Plexiglass Crystal — Acrylic Watch Glass and the Hesalite Tradition
Plexiglass Crystal — Acrylic Watch Glass and the Hesalite Tradition
Why NASA chose polymer over sapphire on the Speedmaster Moonwatch
Plexiglass crystal is the acrylic — polymethyl methacrylate, PMMA — watch crystal once standard across the watchmaking trade and now retained for historical authenticity, shatter resistance, and a particular warm visual character on a small set of vintage and heritage models. Plexiglass is softer than sapphire crystal and far more prone to scratching, but it is also tougher under impact and easily polished to remove minor surface damage at the bench. The trade name Hesalite is closely associated with the Omega Speedmaster Professional and the broader vocabulary of plexiglass watchmaking.
Material properties
PMMA is a thermoplastic polymer with a Mohs hardness of approximately 2 to 3, well below mineral glass at around 5 and sapphire at 9. Light transmission is excellent, refractive index around 1.49, and thermal stability adequate to typical wear conditions. The polymer is tough rather than hard: it deforms before fracturing under impact, which is why a heavy blow that would shatter a sapphire crystal will only craze or dent a plexiglass crystal. Scratch resistance is poor, but minor scratches polish out with a mild abrasive such as Polywatch or fine cerium oxide.
Optical character changes with age. Plexiglass yellows slightly over decades through ultraviolet exposure and oxidation, a feature collectors prize on vintage pieces as part of the patina but which is sometimes corrected on serviced watches with crystal replacement.
Hesalite and the Speedmaster
Hesalite is a trade name for a specific grade of acrylic crystal used by Omega on the Speedmaster Professional, the watch certified by NASA for manned space missions and worn on the Moon during the Apollo programme. NASA selected the acrylic crystal because, in the event of impact or pressure differential within the spacecraft cabin, the crystal would not shatter into floating fragments — a hazard with mineral or sapphire crystals in microgravity. Omega has retained the Hesalite crystal on the standard Speedmaster Moonwatch reference as a deliberate connection to the watch's NASA heritage; a sapphire-crystal version is also offered for buyers who prefer the modern alternative.

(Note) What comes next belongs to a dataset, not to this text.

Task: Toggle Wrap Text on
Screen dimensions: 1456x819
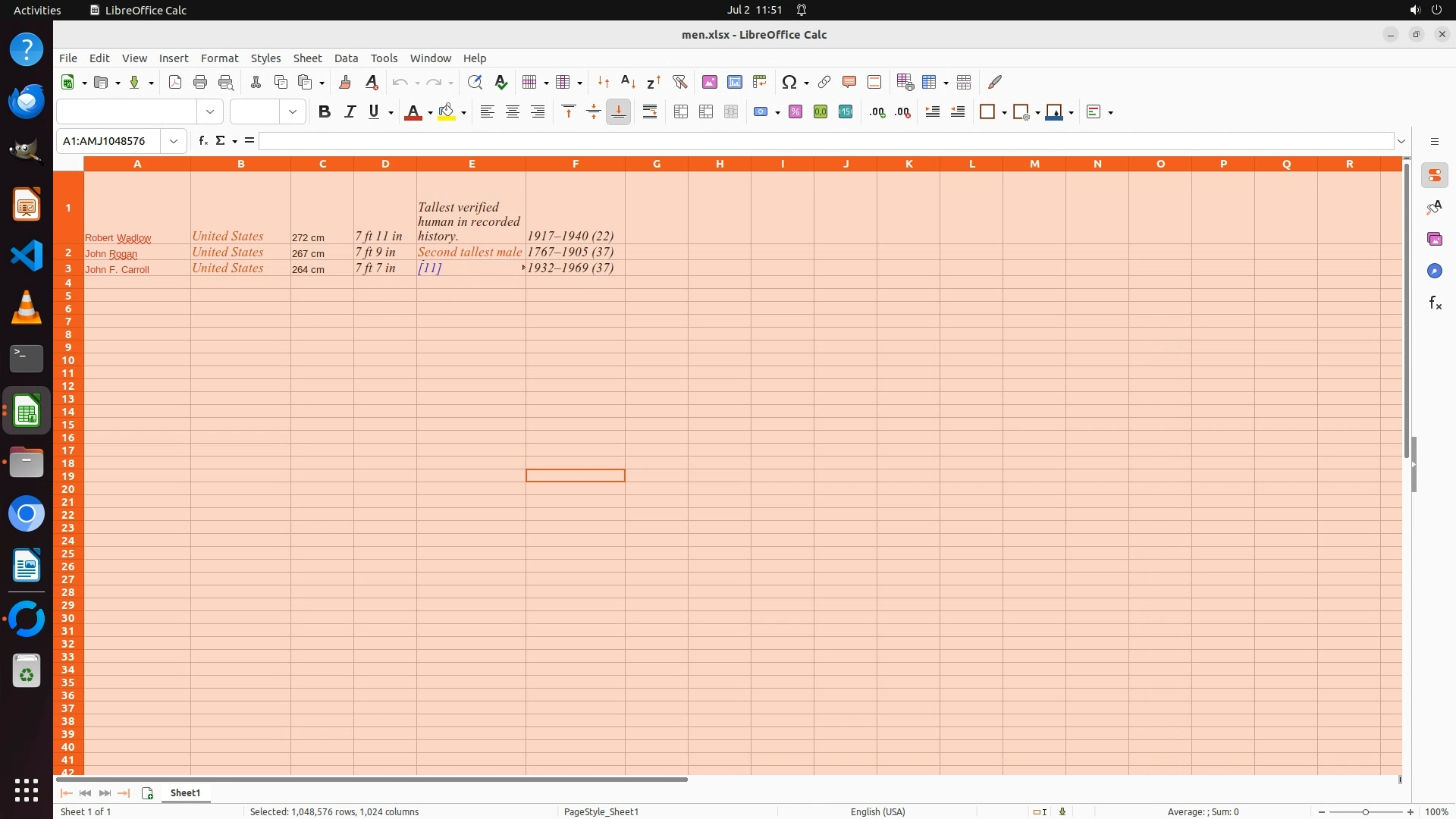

The Hesalite crystal contributes the warm, slightly domed visual character that Speedmaster collectors associate with the model. The dome reduces glare and the polymer's refractive index produces a softer reading of the dial than a flat sapphire crystal achieves.
Service and replacement
Plexiglass crystals are routinely replaced during watch service. The crystal is press-fitted into a tension ring or seated in a bezel groove, and replacement is straightforward at the bench. Light scratches are polished out without removing the crystal; deeper damage is addressed by replacement. The cost of replacement plexiglass crystals is low compared to sapphire equivalents.
In the trade
Plexiglass is a deliberate stylistic choice on heritage and vintage watches today, retained for authenticity rather than chosen for cost. Collectors of vintage Rolex, Omega, Heuer, and other mid-twentieth-century pieces value the original acrylic crystal as a component of the watch's historical character. Modern production watches use sapphire almost universally, with plexiglass reserved for explicit heritage references like the Speedmaster Moonwatch.